**EXCERPT PROVIDED**
Re: VC2005 Pro: IDE (Compiler ?) can't find Stdafx.h



Many thanks for all the detailed feedback. (and thanks to Mark R. too).
Everything seems to be just fine.
For new code I would obviously use UNICODE but for existing stuff
that I just want to maintain \ slightly modify, your suggestions just solve
the problems comfortably.

Regards,
David


"John Carson" <jcarson_n_o_sp_am_@xxxxxxxxxxxxxxx> wrote in message
news:#0V7If1CGHA.628@xxxxxxxxxxxxxxxxxxxxxxx
> "David F" <David-White@xxxxxxxxxxxxx> wrote in message
> news:3_isf.548$Hl6.486@xxxxxxxxxxxxxxxxxxxxxxxxxxxxxxxx
> > Following your suggestion, the stdafx, etc. problems are obviously
> > gone and successful compile+link worked.
> > The program seems to run correctly but useless since using older
> > code, from when I used main() rather than _tmain(), creates UI
> > problems, where I can't provide parameters, etc.
>
> By default, projects are set up to use Unicode. If you want to use ANSI
> characters, go to Project->Properties and, under
>
> Configuration Properties->General,
>
> you should set
>
> Use Character Set
>
> to
>
> Use Multi-Byte Character Set
>
> instead of the default Unicode.
>
> That is all that should be necessary to get your old code to work (at
least
> as far as character sets are concerned).

**DATA EXTRACT**
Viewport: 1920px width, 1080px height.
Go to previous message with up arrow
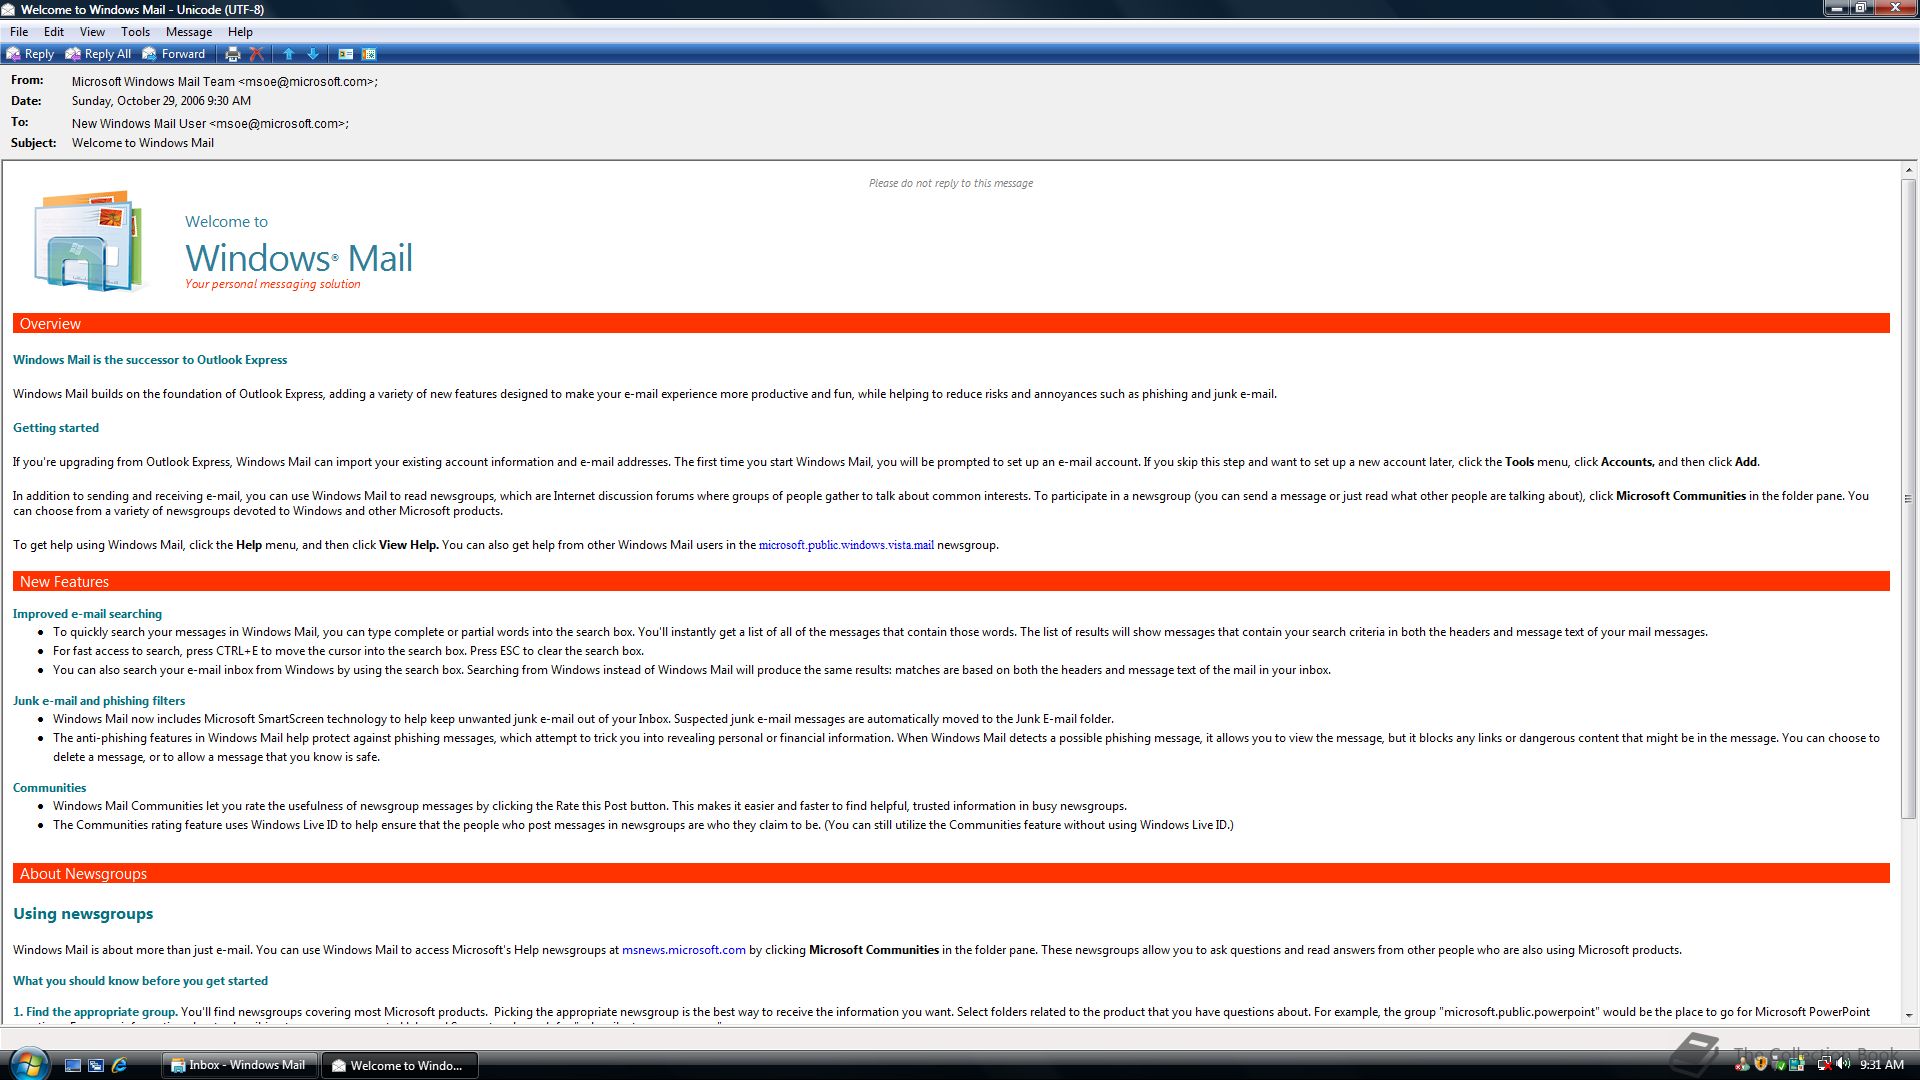[289, 54]
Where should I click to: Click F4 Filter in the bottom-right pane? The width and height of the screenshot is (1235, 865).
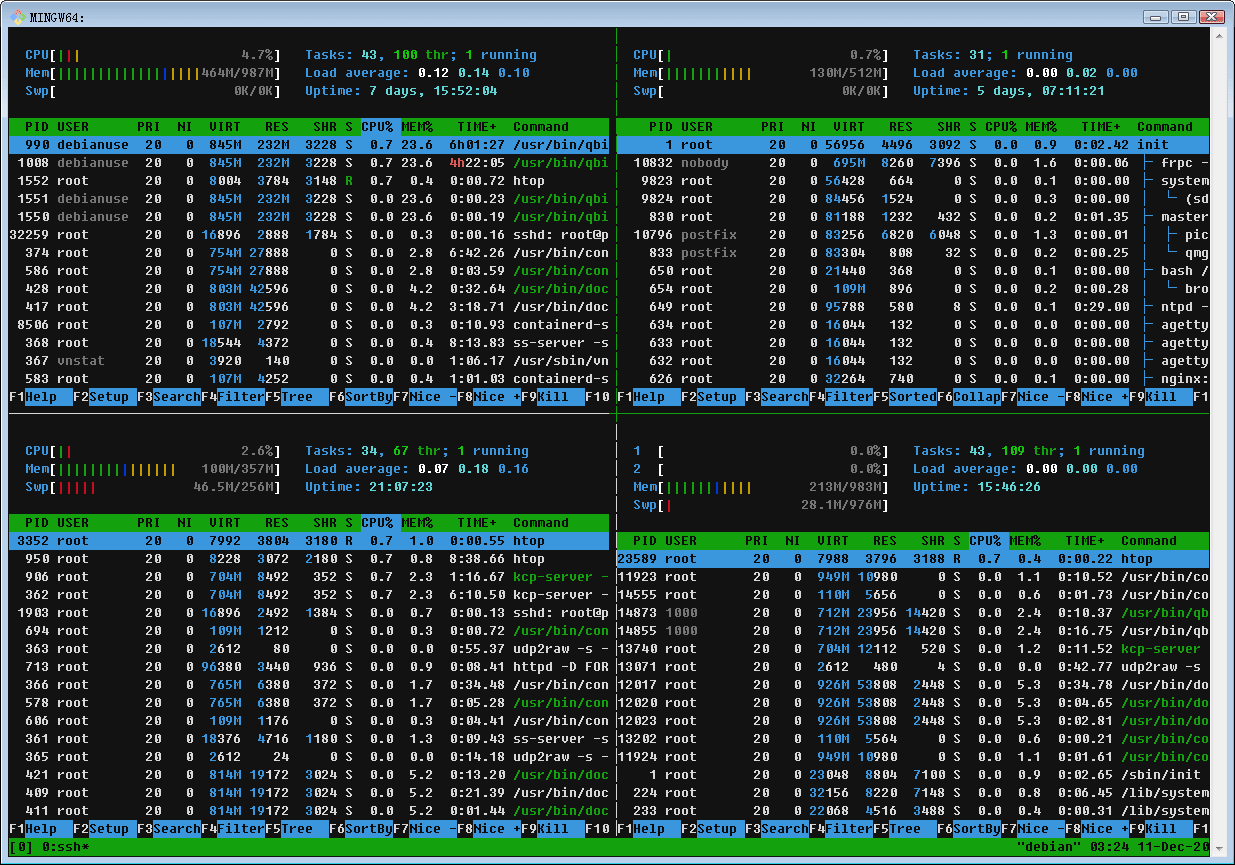point(848,829)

**PROBLEM DETAILS**
Please copy the newsgroup reply between "Everything seems to" and "the problems comfortably.", inclusive, changing "comfortably" to "easily". The lines above come from a different source.

**RESPONSE**
Everything seems to be just fine.
For new code I would obviously use UNICODE but for existing stuff
that I just want to maintain \ slightly modify, your suggestions just solve
the problems easily.